[Data shown]

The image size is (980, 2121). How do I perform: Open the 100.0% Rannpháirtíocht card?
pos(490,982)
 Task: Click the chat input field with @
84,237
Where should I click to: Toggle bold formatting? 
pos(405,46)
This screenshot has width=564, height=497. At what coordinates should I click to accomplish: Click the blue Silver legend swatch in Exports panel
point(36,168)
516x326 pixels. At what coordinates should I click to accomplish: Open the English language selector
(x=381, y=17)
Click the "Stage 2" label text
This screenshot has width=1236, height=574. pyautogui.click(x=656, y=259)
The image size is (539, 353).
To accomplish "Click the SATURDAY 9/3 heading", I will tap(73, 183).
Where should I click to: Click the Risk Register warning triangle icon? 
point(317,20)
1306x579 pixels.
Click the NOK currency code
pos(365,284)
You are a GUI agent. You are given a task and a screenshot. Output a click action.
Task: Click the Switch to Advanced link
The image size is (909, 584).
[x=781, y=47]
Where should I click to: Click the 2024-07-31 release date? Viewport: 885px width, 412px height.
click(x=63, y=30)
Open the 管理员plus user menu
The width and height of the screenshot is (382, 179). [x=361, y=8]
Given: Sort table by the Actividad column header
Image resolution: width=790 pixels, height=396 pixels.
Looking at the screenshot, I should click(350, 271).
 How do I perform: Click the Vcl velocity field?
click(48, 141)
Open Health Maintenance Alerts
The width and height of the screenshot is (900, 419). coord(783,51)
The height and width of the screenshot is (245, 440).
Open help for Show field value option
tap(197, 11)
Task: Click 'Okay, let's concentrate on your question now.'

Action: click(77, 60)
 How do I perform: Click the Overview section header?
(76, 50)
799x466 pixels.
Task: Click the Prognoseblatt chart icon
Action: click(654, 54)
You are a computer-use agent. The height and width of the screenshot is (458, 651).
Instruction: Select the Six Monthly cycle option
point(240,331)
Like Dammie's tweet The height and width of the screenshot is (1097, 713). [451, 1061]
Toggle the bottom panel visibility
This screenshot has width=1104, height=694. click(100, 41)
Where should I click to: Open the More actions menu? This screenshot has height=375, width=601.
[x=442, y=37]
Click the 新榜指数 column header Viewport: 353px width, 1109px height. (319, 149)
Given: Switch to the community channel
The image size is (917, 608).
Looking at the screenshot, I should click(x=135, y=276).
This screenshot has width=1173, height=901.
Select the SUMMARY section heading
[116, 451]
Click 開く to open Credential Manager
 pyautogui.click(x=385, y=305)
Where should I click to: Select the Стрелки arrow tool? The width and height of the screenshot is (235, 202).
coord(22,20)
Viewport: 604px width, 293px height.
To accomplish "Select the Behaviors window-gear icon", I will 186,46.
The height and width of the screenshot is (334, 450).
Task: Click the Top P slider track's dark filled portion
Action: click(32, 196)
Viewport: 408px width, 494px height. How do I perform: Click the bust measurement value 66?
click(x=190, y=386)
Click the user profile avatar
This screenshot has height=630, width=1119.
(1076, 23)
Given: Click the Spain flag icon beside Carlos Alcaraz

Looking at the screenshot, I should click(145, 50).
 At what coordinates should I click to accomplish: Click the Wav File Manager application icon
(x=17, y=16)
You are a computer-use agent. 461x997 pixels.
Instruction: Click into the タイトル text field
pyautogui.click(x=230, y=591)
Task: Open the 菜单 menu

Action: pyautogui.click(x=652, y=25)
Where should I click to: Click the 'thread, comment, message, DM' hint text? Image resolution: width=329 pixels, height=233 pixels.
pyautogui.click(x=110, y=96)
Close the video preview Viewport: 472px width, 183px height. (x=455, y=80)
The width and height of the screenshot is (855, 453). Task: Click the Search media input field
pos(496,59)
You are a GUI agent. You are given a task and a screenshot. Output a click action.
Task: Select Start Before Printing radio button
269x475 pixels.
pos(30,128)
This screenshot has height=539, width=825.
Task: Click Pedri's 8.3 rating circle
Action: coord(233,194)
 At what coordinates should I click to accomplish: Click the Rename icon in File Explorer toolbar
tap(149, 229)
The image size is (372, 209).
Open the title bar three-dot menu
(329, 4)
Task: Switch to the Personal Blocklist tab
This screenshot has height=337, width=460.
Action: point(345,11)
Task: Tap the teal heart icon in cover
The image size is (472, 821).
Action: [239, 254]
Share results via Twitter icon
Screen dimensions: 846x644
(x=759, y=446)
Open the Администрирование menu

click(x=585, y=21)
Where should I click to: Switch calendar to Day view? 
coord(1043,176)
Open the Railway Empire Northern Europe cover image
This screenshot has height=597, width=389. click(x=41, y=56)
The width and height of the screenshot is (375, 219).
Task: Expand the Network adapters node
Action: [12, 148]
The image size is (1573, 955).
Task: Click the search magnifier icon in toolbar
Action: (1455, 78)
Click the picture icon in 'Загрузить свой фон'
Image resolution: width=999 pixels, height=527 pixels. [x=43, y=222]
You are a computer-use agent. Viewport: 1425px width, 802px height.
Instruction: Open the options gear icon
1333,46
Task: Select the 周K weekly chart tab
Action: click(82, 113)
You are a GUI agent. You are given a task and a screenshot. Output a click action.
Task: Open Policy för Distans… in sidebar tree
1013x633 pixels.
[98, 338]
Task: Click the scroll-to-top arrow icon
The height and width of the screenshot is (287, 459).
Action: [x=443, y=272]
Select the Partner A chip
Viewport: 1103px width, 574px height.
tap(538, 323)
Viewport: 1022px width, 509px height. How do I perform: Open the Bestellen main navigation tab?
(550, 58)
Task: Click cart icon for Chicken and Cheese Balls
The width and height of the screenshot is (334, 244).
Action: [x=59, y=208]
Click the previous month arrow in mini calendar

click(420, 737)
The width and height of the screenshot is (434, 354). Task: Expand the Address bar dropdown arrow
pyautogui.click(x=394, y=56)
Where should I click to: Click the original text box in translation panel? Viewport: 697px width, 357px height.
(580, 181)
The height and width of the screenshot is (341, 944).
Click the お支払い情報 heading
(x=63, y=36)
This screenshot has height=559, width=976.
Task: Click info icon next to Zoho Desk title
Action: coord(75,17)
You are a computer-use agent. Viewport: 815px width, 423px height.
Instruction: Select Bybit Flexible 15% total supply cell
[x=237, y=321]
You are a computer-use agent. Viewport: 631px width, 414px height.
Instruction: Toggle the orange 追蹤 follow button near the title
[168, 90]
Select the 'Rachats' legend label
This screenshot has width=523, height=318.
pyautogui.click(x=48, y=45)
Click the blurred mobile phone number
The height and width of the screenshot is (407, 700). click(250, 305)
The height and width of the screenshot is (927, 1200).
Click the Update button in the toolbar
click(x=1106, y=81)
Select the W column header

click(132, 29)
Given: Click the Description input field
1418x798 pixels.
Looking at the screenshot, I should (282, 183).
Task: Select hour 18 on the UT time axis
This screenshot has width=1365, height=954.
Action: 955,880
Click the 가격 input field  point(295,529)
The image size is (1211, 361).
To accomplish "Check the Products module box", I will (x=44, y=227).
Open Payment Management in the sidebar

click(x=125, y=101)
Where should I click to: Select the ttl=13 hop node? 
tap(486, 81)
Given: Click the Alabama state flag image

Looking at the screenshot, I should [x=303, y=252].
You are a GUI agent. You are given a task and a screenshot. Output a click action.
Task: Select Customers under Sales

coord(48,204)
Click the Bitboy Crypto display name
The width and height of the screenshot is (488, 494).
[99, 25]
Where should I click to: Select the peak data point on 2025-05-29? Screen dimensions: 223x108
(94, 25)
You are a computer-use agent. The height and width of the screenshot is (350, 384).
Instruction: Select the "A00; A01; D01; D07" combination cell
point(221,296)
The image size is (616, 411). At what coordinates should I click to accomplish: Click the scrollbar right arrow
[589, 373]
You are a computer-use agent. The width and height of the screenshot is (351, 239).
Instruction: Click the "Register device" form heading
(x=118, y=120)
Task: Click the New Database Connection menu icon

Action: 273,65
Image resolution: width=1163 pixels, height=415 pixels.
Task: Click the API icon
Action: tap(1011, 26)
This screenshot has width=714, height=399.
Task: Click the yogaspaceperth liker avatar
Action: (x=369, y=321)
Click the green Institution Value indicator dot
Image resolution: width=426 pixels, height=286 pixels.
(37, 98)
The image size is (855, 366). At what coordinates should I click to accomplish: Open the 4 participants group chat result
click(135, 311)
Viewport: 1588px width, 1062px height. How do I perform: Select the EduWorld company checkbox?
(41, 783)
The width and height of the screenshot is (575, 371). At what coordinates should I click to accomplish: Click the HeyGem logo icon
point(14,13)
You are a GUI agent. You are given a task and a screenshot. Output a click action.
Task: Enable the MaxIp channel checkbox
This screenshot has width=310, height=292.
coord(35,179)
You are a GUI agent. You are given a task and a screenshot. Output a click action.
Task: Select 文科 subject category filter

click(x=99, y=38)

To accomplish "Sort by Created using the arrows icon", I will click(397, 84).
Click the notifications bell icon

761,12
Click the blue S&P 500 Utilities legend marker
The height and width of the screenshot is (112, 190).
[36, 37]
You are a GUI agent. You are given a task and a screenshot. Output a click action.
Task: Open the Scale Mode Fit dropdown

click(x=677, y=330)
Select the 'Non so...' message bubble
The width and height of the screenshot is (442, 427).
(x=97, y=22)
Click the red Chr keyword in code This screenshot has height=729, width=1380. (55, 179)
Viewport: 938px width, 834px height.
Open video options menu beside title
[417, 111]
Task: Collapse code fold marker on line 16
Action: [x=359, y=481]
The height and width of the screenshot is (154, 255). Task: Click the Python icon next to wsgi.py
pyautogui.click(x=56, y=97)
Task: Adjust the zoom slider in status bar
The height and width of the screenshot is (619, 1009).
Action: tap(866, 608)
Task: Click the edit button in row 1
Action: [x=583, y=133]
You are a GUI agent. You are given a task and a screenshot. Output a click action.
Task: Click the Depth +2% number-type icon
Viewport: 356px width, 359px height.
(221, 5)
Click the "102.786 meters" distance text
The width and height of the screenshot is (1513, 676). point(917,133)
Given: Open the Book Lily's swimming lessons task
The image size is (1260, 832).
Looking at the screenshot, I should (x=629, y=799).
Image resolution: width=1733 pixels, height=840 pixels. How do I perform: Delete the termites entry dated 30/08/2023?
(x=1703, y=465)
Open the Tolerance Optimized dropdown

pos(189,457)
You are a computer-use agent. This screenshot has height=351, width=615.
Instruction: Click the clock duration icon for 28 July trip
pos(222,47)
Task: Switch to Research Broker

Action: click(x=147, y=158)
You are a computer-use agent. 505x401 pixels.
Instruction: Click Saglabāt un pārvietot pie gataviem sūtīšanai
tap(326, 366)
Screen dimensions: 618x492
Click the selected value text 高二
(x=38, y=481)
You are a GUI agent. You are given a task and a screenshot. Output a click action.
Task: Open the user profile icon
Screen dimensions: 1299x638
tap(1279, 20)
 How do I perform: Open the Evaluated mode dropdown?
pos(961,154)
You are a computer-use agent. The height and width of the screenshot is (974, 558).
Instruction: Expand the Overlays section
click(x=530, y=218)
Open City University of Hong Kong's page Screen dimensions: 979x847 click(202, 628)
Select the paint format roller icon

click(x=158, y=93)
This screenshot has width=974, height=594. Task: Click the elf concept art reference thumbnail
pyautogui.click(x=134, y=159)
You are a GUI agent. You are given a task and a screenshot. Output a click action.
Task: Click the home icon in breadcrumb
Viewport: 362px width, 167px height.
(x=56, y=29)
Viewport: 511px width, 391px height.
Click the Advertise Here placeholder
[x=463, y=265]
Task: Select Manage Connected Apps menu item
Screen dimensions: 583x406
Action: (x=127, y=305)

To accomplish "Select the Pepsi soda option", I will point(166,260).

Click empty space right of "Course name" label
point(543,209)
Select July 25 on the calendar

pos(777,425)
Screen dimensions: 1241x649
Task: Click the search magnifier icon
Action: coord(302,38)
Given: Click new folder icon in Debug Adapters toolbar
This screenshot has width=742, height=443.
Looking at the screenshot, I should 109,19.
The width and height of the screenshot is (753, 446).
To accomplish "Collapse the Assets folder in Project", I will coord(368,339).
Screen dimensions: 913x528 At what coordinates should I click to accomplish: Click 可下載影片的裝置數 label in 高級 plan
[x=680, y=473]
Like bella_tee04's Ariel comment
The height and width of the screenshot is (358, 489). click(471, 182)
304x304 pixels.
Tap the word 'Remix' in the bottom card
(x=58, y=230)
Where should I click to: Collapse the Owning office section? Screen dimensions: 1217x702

[Problem to work on] Reproduce everything in the listing from the line containing "The height and width of the screenshot is (341, 944)." down to the line containing "[x=237, y=321]", with both of those lines included and each line kept unchanged.

[Response to the exercise]
The height and width of the screenshot is (341, 944).
Click the お支払い情報 heading
(x=63, y=36)
This screenshot has height=559, width=976.
Task: Click info icon next to Zoho Desk title
Action: coord(75,17)
You are a computer-use agent. Viewport: 815px width, 423px height.
Instruction: Select Bybit Flexible 15% total supply cell
[x=237, y=321]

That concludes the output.